Nonetheless, Tsybin said his group has had some success with chemical approaches and plans to present data from the work at the American Society for Mass Spectrometry annual meeting in June.

Beyond the challenge of identifying a suitable digestion method, middle-down also needs to work out informatics challenges. Specifically, Tsybin said, because mass spec software has been developed for bottom-up approaches, it isn't good at searching databases for longer, multiply charged peptides.

One issue, he noted, is that because there are so few middle-down datasets, there's not much data that can be used for training these search algorithms to identify such peptides.

"You can play with simulated data, but you really need real data to train the algorithm," he said. In an effort to rectify this problem, Tsybin and his colleagues have been collaborating with several bioinformatics groups, providing their middle-down data "as seeding data that they can use to develop software," he said.

In terms of instrumentation, Tsybin's lab typically uses a Thermo Fisher Scientific Orbitrap mass spec, but high-resolution time-of-flight instruments should work as well, he said. "If you take the flagship time-of-flight of any company, I don't think it should be a limitation."

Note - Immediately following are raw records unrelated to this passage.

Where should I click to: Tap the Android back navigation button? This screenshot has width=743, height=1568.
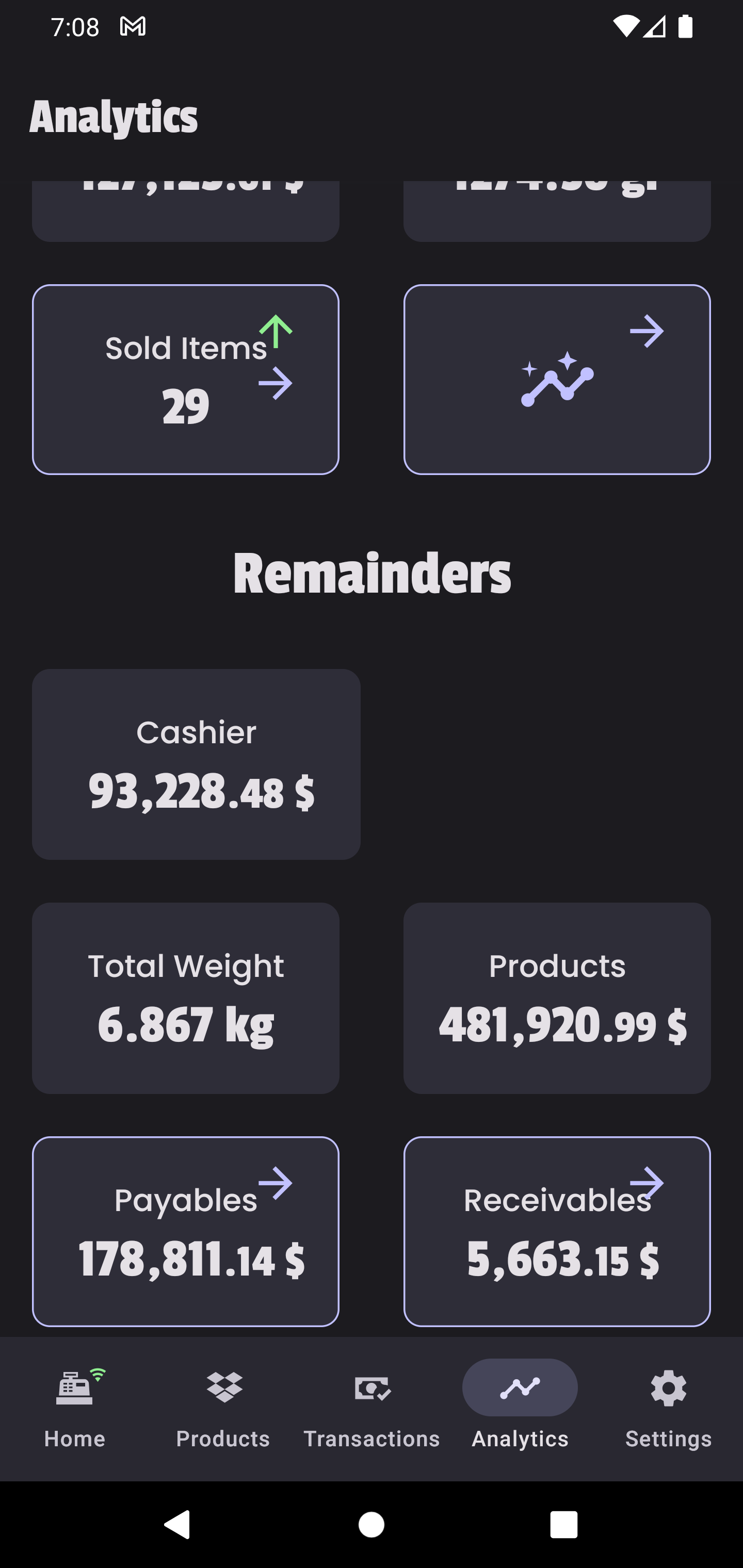click(x=178, y=1525)
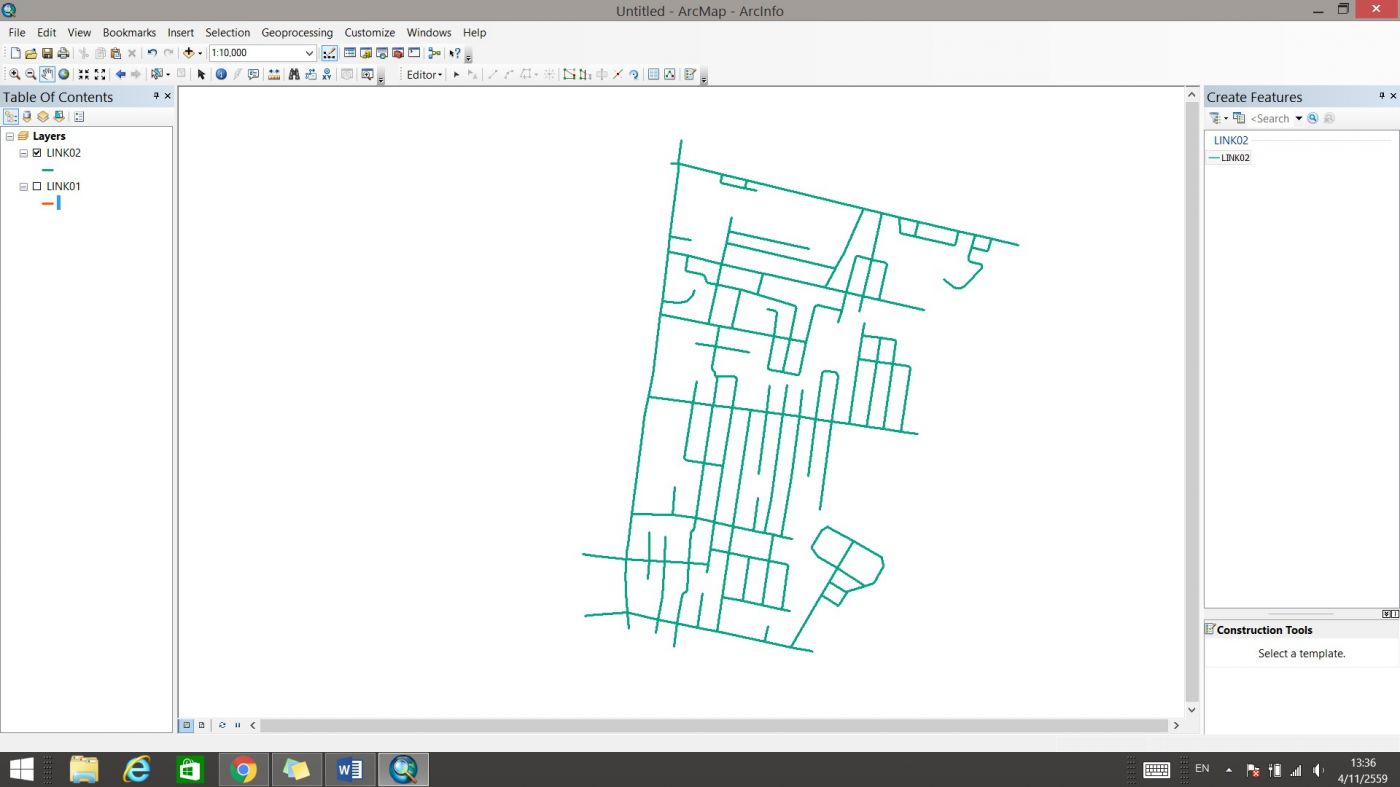
Task: Open the Geoprocessing menu
Action: coord(296,32)
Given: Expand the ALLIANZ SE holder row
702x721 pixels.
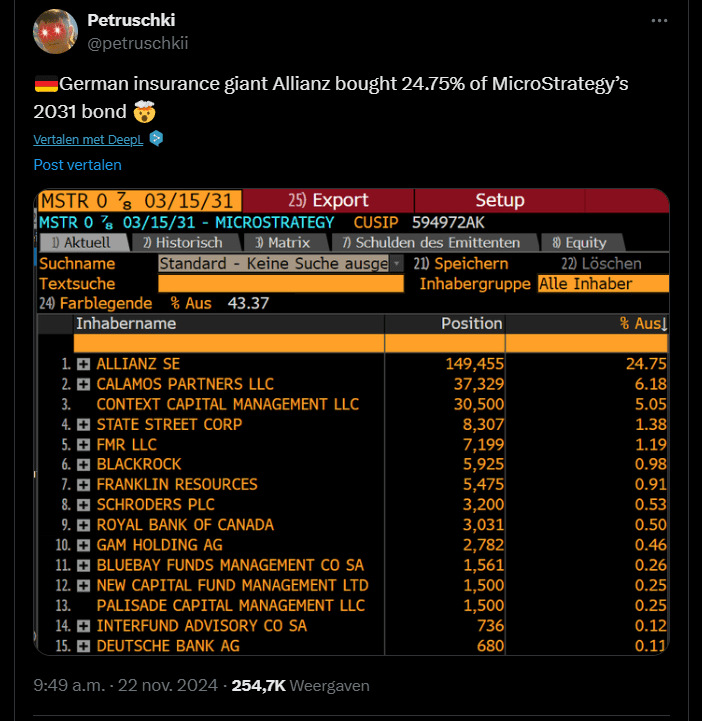Looking at the screenshot, I should (83, 364).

He did suggest, though, that the combination of high speed and high resolution offered by recent Orbitrap instruments made those machines particularly well suited to middle-down.

"I think for them it is a very good niche to push the Orbitrap into because the Orbitrap provides you such good resolution in such short time," he said.

In general, though, Tsybin said he thought vendors would wait for discovery of a good middle-down enzyme before jumping in with products tailored to the area. "I think once you tell them you have an enzyme that works, they will go for it."

On the researcher side, meanwhile, the middle-down interest is relatively small but growing, Heck said.

"I know of 10 groups that are really working on this middle-down approach," he said. "And I mean 10 groups that are really on the forefront of proteomics."